Extracted data entries =>
------------
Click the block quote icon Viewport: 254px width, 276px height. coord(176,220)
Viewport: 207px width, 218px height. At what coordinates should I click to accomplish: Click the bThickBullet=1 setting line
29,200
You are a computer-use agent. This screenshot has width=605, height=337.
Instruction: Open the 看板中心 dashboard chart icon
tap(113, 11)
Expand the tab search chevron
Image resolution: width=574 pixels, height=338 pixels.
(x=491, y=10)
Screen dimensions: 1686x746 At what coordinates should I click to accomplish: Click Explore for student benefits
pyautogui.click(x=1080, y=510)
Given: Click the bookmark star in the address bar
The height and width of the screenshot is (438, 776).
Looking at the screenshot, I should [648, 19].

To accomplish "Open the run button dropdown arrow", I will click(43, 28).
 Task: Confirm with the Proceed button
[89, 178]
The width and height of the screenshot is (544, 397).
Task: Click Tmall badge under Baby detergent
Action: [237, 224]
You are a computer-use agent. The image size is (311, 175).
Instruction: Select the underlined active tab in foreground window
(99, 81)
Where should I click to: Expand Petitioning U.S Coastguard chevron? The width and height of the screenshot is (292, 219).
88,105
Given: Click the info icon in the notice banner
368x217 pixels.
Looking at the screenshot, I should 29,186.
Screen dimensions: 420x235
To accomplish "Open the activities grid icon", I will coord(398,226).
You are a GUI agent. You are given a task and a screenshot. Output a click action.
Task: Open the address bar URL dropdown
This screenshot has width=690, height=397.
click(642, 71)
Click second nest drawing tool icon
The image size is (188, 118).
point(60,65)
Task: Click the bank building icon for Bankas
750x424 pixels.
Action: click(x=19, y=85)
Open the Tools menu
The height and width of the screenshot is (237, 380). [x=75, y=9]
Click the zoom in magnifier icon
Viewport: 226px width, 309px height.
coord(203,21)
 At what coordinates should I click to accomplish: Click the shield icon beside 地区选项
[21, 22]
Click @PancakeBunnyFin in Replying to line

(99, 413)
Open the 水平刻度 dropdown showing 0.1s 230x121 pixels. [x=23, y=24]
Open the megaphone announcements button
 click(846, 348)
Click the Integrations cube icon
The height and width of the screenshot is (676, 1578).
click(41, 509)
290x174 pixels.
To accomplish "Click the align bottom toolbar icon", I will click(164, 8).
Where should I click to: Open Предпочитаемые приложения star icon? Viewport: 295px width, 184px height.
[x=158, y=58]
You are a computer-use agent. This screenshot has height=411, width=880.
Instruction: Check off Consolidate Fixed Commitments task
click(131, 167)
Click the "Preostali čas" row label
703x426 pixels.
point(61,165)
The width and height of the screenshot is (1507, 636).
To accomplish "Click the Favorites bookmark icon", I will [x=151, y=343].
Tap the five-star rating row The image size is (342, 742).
------------
Problem to work on =>
Write out every line in the data that holds the string "bookmark".

Answer section =>
Given: Click the bookmark star in the address bar
To accomplish "Click the Favorites bookmark icon", I will [x=151, y=343].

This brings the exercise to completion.